Hello everyone I have decided to share my story with you all in hopes of finding some support as well as finding people who can relate to what I am going through. Throughout my journey so far on this diet, I have gone through obstacles that I thought would go away forever before starting. I suffer from binge eating disorder and have had this for about 2 years now. It has completely ruled my life. I have lost many friends and my relationship with my loved ones has suffered along the way. What started as eating a whole bag of chips has turned into uncontrollable eating. I stuff my face with whatever I can get my hands on when I am feeling emotions such as sadness, worry, or anger. Now, when I think about it, even when I do not feel these emotions, I tend to binge just because my body is so used to all the sugar and carbs.
This problem for me is primarily due to being thousands of miles away from my fiance due to school and it won't be awhile til we can be together in one place for good. I know eating is not the answer. In fact, it makes the situation worse. I refuse to show my face after a binge episode for days and tend to skip school a lot. I do not feel as healthy as I used to and surely not as happy.

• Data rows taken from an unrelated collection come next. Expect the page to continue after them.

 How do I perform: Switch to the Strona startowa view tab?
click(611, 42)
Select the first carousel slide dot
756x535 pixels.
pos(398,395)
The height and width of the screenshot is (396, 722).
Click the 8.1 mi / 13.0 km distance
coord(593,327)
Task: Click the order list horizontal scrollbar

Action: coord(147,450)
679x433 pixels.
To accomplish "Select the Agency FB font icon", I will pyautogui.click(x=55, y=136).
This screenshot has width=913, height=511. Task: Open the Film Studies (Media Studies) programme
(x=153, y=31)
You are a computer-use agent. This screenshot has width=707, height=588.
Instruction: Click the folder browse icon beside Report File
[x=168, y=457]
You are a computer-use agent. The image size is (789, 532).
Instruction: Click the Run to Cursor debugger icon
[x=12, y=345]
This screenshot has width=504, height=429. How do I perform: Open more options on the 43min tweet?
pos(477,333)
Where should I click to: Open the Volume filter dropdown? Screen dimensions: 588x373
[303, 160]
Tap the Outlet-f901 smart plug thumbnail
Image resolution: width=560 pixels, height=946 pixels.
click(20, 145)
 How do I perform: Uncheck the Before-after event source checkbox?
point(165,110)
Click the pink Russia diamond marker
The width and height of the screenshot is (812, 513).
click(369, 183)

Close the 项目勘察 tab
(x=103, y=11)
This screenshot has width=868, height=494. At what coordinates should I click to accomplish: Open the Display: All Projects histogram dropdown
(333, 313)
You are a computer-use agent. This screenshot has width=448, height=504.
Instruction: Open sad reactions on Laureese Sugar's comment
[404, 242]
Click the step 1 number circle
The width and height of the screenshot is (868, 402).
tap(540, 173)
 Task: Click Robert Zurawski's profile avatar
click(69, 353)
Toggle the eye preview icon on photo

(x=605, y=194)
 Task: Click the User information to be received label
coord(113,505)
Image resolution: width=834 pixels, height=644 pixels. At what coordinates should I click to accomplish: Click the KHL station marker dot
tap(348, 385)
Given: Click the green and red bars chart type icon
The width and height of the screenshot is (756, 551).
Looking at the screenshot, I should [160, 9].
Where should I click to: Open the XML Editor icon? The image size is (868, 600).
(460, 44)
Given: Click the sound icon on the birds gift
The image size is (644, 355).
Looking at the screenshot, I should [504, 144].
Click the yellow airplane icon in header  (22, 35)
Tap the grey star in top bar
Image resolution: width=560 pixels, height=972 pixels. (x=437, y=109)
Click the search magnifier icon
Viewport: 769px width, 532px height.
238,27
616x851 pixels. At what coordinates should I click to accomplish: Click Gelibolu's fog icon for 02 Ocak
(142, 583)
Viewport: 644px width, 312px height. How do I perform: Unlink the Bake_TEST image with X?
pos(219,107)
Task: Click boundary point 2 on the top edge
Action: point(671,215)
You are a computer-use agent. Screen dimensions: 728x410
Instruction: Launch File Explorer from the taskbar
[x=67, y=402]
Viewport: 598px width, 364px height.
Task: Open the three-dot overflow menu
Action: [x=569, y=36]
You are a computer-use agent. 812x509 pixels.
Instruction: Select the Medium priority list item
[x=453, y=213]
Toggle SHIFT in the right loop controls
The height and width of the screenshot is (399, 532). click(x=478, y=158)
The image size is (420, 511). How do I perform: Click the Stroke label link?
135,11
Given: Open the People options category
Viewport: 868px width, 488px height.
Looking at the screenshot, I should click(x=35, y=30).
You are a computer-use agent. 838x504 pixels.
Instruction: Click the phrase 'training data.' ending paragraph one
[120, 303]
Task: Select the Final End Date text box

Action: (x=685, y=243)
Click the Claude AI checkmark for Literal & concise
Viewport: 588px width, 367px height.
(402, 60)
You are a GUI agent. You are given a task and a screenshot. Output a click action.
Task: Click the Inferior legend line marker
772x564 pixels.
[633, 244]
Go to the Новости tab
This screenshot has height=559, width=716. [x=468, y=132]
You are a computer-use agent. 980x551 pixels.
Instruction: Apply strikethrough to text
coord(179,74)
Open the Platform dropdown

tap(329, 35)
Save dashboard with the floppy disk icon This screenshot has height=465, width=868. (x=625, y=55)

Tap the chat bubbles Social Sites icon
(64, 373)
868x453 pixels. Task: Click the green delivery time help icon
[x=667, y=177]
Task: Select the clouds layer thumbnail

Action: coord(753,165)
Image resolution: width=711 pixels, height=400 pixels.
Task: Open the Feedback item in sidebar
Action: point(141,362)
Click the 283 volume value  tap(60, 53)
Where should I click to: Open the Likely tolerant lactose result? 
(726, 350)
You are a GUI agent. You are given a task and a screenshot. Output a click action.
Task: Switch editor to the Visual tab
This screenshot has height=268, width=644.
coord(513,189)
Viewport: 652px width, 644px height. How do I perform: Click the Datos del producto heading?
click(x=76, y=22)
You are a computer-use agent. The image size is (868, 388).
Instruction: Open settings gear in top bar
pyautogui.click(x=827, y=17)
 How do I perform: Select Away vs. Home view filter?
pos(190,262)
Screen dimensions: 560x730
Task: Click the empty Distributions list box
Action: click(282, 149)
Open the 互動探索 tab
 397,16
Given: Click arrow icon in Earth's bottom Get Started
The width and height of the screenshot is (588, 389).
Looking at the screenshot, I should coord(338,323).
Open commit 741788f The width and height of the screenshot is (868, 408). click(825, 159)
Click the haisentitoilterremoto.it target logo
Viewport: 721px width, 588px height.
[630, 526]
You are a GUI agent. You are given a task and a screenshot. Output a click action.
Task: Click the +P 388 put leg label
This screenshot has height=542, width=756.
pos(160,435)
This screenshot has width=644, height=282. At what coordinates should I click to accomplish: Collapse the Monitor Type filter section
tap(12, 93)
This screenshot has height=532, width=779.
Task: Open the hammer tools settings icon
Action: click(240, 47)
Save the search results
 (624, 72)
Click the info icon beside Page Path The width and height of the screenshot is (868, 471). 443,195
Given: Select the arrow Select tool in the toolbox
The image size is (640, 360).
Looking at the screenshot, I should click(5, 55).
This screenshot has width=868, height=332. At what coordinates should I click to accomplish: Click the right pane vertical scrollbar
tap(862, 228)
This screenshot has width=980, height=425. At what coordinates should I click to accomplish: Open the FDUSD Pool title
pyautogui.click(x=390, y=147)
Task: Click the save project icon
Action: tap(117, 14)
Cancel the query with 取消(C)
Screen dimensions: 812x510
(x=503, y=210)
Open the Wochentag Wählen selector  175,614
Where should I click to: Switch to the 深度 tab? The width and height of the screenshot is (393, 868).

So, I wanted to change which is why I took up this challenge to complete the hCG diet. I thought it would be my answer to "fixing" this problem I have. Ha, was I wrong. Stupid me. The urges to binge were still as strong as ever. Don't get me wrong, the first 10 days I did GREAT and lost 11 pounds. I was so happy. Then all hell broke lose. Last weekend I got upset over a minor issue and binged like no tomorrow for two days straight. I gained ALL 11 pounds back. Can you believe it!? Talk about a disappointment. But, I decided to keep going. So here I am. I am acting ask if this is day 3 instead of day whatever its supposed to be (Day 17?) and I am shooting for day 30 at least. Its more of a mental thing for me to think of this as day 3. I do not want to remember that I lost the battle in the end after 14 days. I really want to succeed. I know the urges will be there because I am still experiencing them but I have to learn again how to eat properly and take my emotions somewhere else rather than to food. I have received such great help from others and was told that a Leptin Reset may actually help me solve those urges during P3. Obviously, my body's chemistry is completely out of wack and it will take time to recover from 2 years worth of bashing it. I really cannot believe what I have allowed myself to become and I know it is time for a change. I am doing this for ME first of all and also for my loved ones, especially my fiance who has been so supportive of me.
I am also looking for some support from you to keep me going. Thank you so much in advance!